-- START PAGE TEXT --
Andrew Maykuth Online
The Philadelphia Inquirer
May 22, 2005

Bye-bye, Ben? 
Paper euros buck the trend of dollar use

OWERRI, Nigeria -- Ugochukwu Odionyenma has run his fingers over more $100 bills than he can remember. But the money changer has given little thought to the balding Philadelphian whose mug appears on the C-note.

"I know the name - Benjamin Franklin," said Odionyenma, who runs a storefront money exchange in this eastern Nigerian city. "I don't know who he is. Maybe an elder statesman?"

For many foreigners, Benjamin Franklin is the American with whom they come in closest daily contact. In much of a world where underground businesses prefer the anonymity of cash, the most widely accepted paper money is the Federal Reserve note. The largest denomination still issued is Franklin's.

With more than five billion Franklin notes in play, his face is more widely distributed than Michael Jackson's or even Paris Hilton's.

But Franklin's time at the apex of international celebrity is in jeopardy. At the current pace, some time close to his 300th birthday on Jan. 17, the total value of paper-currency euros in circulation around the globe will surpass that of dollars.

Since euro banknotes were introduced three years ago in 12 countries, the new money has successfully replaced national currencies like the French franc and the German mark. It has also gained acceptance outside the euro zone, establishing itself in a world long accustomed to prices quoted in dollars.

"Before, we were buying dollars," Odionyenma said. "Now we are seeing a change, and people are buying these euros."

Ben Franklin's association with paper money began long before his appearance in 1914 on the $100 bill.

As a 23-year-old Philadelphia printer, Franklin demonstrated an uncanny knowledge of economics when he wrote an essay advocating banknotes over silver and gold coins. The essay, "A Modest Enquiry Into the Nature and Necessity of a Paper Currency," helped Franklin win a contract to print the Pennsylvania Land Bank's notes, establishing him as a reliable printer of colonial currency.

The U.S. Bureau of Engraving and Printing says that $719.9 billion in U.S. currency is in circulation. Two-thirds is estimated to be overseas.

The European Central Bank says it has issued about 500 billion euros in paper money - about $628 billion in U.S. money at current exchange rates. But the bank believes most are still in European hands. As it rapidly issues more paper money to meet international demand, the euro is expected to overtake the dollar.

The euro's popularity has been helped by the dollar's recent weakness - international traders want a stable currency.
-- END PAGE TEXT --
-- START DATA ROWS --
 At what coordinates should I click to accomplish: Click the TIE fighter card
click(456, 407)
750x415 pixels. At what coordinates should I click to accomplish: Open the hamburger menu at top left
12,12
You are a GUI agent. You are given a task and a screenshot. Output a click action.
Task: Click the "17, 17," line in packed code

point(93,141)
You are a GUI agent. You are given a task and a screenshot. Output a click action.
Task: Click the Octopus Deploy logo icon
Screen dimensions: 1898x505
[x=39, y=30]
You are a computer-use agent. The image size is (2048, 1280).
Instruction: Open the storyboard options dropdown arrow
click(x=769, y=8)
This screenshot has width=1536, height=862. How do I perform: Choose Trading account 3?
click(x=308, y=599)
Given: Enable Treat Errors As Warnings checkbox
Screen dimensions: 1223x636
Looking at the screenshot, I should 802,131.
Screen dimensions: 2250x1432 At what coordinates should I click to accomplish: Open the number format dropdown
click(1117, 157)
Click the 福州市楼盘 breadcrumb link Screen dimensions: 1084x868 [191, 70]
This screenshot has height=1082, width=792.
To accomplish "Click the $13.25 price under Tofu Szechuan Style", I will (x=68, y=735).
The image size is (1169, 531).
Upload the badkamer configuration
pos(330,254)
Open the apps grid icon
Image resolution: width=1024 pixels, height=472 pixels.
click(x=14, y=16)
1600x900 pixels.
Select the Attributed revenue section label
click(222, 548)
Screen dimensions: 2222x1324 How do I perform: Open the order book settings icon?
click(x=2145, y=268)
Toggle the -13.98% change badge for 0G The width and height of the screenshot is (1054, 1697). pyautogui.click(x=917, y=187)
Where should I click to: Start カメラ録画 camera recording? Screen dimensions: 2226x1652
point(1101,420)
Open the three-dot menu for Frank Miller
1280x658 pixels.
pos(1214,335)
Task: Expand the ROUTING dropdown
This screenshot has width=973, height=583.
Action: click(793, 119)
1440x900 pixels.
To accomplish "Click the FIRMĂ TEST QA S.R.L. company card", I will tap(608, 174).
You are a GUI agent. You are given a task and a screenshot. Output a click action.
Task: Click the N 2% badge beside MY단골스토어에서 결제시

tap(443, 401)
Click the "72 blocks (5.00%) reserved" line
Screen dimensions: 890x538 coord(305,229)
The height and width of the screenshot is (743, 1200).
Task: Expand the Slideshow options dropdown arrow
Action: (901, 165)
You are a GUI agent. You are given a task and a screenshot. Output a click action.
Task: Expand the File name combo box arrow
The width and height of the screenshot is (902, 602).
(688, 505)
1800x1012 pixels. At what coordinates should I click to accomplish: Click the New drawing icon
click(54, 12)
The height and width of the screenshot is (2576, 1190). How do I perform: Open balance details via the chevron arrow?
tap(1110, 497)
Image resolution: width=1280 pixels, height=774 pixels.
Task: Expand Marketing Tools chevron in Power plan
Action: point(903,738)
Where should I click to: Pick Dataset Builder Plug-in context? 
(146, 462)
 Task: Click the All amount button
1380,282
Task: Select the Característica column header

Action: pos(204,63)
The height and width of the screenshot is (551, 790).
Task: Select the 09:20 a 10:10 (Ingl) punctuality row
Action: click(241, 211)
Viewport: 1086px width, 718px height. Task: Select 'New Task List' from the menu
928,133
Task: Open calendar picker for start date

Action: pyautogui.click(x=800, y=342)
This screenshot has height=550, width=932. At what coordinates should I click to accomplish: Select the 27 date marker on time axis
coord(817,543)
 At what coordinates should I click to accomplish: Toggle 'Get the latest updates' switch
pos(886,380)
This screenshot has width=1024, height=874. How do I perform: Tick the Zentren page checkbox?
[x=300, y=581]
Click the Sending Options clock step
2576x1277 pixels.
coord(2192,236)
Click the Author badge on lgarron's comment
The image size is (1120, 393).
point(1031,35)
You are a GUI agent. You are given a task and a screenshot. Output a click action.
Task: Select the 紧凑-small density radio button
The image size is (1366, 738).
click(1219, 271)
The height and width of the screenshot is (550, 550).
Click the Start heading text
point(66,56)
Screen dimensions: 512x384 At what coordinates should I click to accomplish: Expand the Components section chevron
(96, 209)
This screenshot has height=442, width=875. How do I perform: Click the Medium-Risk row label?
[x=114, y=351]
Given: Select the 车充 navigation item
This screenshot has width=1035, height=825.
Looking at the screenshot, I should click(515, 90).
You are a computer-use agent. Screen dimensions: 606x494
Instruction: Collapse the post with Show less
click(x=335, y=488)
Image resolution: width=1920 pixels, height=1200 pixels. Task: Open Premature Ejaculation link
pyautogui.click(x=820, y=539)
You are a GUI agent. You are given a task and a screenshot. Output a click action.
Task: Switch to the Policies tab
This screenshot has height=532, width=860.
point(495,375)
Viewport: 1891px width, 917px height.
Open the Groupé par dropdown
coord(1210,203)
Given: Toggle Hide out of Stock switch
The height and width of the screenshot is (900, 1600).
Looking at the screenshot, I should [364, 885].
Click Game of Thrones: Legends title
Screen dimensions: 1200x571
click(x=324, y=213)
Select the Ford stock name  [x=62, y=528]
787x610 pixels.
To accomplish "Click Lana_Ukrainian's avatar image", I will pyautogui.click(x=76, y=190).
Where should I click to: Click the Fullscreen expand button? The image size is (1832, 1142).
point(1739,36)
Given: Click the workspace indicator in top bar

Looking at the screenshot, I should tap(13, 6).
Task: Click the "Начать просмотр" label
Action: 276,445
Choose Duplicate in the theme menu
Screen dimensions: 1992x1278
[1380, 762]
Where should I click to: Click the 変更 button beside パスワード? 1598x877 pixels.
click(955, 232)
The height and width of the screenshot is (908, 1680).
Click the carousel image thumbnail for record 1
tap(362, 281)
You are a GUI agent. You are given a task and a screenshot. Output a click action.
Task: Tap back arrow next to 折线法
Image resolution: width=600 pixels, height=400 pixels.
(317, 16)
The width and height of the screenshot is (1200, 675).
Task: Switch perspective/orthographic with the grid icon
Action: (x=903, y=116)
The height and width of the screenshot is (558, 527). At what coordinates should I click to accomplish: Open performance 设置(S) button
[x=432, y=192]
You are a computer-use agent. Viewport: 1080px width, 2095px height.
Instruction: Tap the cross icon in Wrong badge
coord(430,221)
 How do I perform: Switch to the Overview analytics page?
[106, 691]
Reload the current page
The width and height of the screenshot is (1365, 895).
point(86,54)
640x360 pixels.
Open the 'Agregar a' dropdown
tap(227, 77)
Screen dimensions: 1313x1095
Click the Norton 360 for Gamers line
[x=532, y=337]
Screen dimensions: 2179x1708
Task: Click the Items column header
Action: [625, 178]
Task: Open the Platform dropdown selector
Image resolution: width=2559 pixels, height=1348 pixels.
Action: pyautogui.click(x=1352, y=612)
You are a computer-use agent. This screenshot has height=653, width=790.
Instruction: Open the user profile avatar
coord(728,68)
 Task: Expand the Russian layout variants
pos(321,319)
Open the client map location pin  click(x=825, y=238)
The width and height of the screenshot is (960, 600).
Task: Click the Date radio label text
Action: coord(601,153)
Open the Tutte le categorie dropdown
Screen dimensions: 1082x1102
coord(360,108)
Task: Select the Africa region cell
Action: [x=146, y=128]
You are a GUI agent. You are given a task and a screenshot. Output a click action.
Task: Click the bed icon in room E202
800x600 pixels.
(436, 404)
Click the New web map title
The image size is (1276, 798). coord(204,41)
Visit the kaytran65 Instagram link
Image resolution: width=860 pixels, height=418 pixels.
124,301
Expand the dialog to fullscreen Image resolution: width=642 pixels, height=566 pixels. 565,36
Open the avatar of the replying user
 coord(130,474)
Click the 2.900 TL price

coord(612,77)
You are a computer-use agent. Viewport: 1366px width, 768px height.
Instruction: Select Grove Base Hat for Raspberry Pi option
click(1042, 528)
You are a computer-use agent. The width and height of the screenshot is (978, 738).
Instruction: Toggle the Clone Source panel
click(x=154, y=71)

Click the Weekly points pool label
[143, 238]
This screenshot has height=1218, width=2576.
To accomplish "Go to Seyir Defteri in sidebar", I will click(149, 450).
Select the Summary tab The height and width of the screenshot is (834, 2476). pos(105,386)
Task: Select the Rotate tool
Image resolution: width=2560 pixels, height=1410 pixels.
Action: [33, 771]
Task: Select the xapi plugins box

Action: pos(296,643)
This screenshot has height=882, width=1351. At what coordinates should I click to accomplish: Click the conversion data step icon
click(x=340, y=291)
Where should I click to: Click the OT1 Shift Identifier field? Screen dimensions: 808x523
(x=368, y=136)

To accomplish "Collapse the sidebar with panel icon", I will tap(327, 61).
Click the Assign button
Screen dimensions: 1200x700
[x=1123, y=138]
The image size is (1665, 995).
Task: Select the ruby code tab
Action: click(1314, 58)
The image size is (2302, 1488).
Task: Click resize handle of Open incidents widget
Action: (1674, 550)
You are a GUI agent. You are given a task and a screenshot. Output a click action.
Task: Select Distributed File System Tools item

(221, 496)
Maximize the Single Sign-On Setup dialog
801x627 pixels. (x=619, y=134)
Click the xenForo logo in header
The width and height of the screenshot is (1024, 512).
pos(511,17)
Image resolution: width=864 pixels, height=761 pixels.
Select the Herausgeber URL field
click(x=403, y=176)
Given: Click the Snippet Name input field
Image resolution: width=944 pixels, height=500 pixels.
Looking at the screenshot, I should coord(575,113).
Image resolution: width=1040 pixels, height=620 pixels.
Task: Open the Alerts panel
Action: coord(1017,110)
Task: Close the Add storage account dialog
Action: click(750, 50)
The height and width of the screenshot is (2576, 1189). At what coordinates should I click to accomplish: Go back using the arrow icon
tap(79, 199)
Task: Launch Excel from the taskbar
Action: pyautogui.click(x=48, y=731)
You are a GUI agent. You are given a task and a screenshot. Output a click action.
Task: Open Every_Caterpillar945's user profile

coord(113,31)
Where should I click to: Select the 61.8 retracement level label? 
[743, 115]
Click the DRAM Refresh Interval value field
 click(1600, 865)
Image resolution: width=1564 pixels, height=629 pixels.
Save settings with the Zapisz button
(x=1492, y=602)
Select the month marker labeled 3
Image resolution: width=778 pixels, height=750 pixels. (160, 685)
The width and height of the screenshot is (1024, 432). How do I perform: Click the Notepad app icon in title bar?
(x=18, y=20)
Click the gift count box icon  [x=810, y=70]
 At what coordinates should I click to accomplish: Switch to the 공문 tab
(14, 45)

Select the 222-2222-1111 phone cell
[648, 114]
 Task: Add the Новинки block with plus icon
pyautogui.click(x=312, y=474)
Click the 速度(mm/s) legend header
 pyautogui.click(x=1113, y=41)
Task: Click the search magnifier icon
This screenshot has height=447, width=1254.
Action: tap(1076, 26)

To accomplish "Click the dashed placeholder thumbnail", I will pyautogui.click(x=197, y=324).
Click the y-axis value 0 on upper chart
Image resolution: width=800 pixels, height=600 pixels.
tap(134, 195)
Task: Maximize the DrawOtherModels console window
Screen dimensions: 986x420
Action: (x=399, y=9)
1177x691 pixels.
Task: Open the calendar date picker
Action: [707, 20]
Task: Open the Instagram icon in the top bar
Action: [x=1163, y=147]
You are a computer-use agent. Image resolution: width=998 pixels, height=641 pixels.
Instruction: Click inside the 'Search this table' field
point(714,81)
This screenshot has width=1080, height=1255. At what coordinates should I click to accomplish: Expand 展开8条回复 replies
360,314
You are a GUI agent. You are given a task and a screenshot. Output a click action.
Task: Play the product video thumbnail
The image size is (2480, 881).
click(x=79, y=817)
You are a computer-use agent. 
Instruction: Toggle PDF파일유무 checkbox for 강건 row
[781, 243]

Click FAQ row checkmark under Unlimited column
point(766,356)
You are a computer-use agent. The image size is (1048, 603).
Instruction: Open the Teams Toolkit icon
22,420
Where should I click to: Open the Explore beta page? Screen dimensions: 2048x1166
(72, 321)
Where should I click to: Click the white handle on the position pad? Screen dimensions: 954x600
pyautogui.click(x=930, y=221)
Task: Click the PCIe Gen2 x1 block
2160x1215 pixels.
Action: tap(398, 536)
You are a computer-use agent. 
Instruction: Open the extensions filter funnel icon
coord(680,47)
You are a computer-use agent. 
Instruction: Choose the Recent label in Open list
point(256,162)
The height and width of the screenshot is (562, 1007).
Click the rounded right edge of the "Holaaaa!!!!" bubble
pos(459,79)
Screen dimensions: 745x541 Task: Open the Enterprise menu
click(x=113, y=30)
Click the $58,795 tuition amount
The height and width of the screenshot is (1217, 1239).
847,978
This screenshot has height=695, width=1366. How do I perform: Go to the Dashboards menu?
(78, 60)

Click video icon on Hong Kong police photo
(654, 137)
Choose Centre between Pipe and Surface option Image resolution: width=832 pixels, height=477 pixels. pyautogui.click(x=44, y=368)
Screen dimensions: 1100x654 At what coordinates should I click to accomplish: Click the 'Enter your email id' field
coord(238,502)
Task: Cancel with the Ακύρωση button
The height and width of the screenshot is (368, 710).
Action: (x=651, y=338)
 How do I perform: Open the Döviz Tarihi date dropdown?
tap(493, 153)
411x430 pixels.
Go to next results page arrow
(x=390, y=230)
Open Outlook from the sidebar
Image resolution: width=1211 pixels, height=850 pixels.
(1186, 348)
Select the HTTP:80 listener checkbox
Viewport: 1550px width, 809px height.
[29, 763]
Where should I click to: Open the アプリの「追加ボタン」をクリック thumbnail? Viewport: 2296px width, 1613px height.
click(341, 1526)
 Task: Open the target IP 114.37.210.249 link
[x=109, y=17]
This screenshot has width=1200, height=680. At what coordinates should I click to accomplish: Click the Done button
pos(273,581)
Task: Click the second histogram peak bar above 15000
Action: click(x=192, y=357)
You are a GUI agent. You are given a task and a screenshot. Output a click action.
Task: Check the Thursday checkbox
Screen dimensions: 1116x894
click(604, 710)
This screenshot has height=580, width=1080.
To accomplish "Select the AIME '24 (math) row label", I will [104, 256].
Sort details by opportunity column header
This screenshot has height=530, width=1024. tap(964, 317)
-- END DATA ROWS --
LIST OF TASKS |
(A) List every person named in the article's paragraphs below the headline "Paper euros buck the trend of dollar use."
(B) Reproduce the passage of the euro article between "The European Central" and "overtake the dollar.", inclusive.
(C) For each statement, answer yes or no according to the euro article, and quote the words that decide it. (i) Franklin's face appeared on the $100 bill in 1914. (ii) Euro banknotes were introduced in 15 countries. (iii) The European Central Bank believes most of its paper euros are held outside Europe.

ANSWERS FOR THE EXERCISE |
(A)
Ugochukwu Odionyenma
Benjamin Franklin
Michael Jackson
Paris Hilton

(B)
The European Central Bank says it has issued about 500 billion euros in paper money - about $628 billion in U.S. money at current exchange rates. But the bank believes most are still in European hands. As it rapidly issues more paper money to meet international demand, the euro is expected to overtake the dollar.

(C)
(i) Yes: "Ben Franklin's association with paper money began long before his appearance in 1914 on the $100 bill."
(ii) No: "Since euro banknotes were introduced three years ago in 12 countries"
(iii) No: "But the bank believes most are still in European hands."